Brief:
The answer is the line containing "This screenshot has height=416, width=780." plus every line after it to the end of the material, retyped exactly and without the pictures.

* * * *

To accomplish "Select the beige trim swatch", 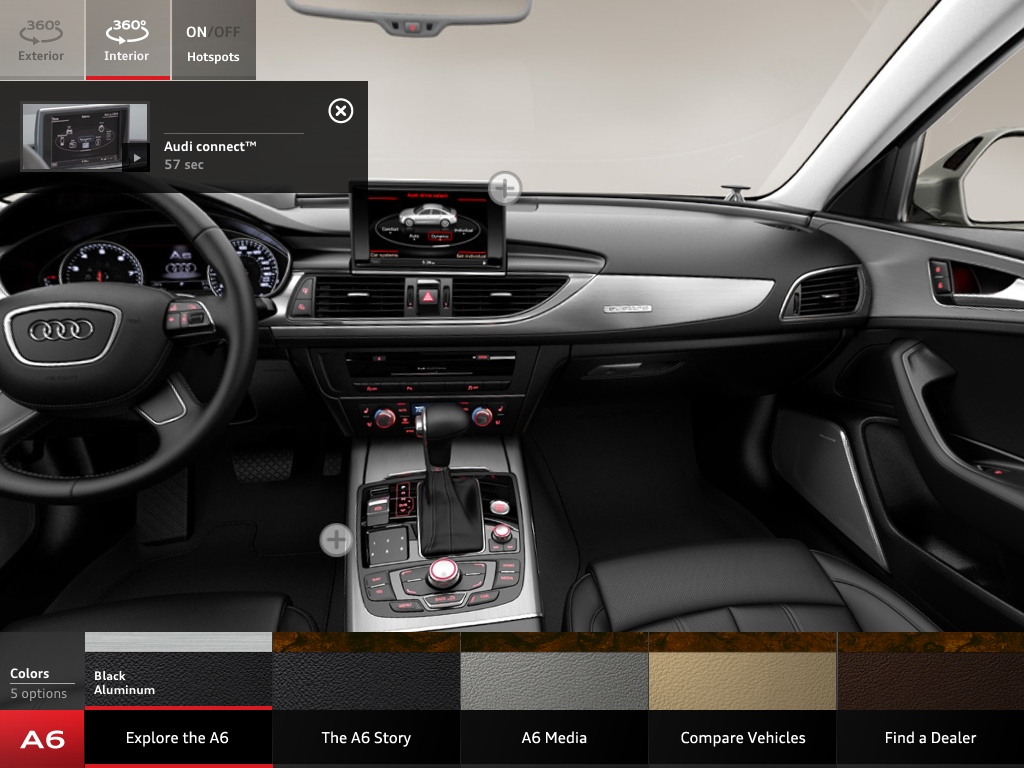I will point(741,668).
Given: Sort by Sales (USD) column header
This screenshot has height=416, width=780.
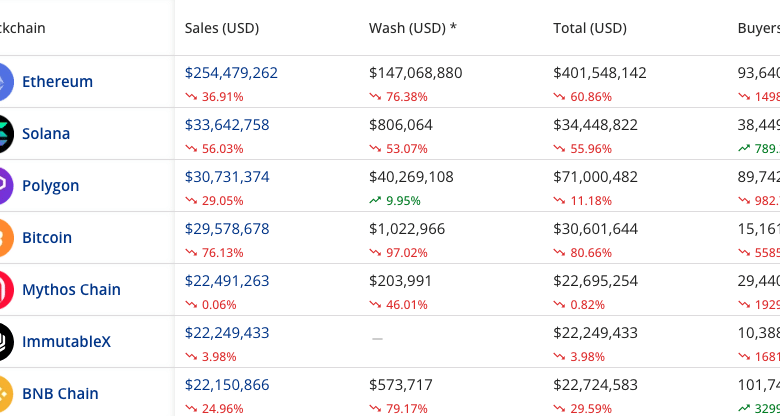Looking at the screenshot, I should [222, 28].
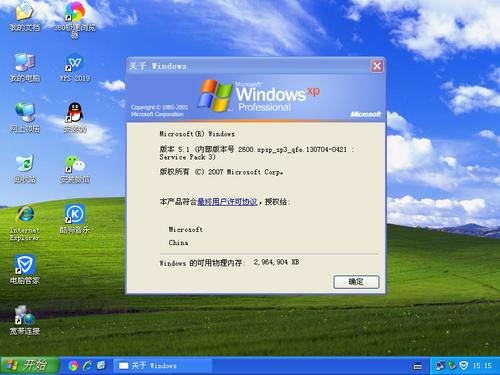Image resolution: width=500 pixels, height=375 pixels.
Task: Click the shield icon in system tray
Action: point(464,366)
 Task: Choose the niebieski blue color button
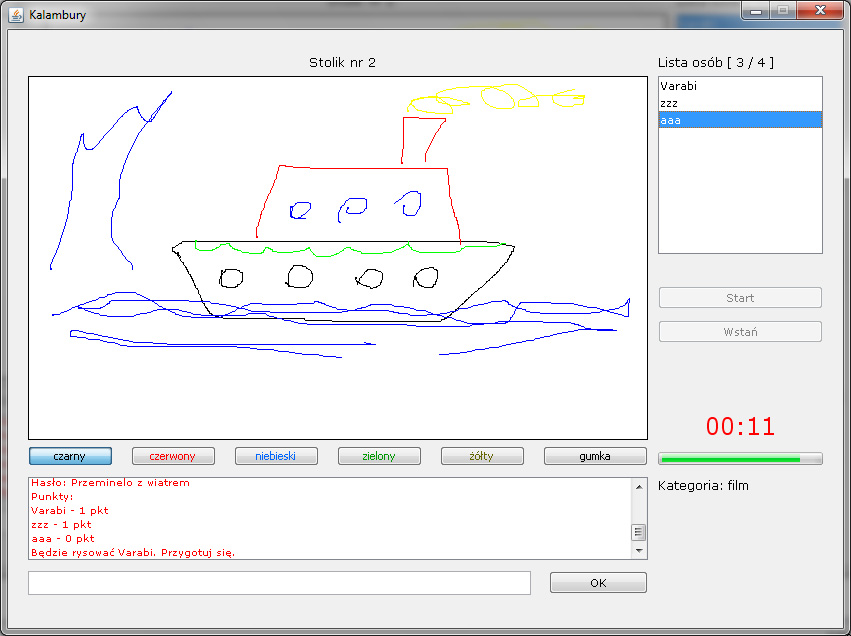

* * * *

Output:
This screenshot has height=416, width=780.
Looking at the screenshot, I should [222, 28].
Image resolution: width=500 pixels, height=375 pixels.
Task: Click the shield icon in system tray
Action: point(464,366)
 Task: Choose the niebieski blue color button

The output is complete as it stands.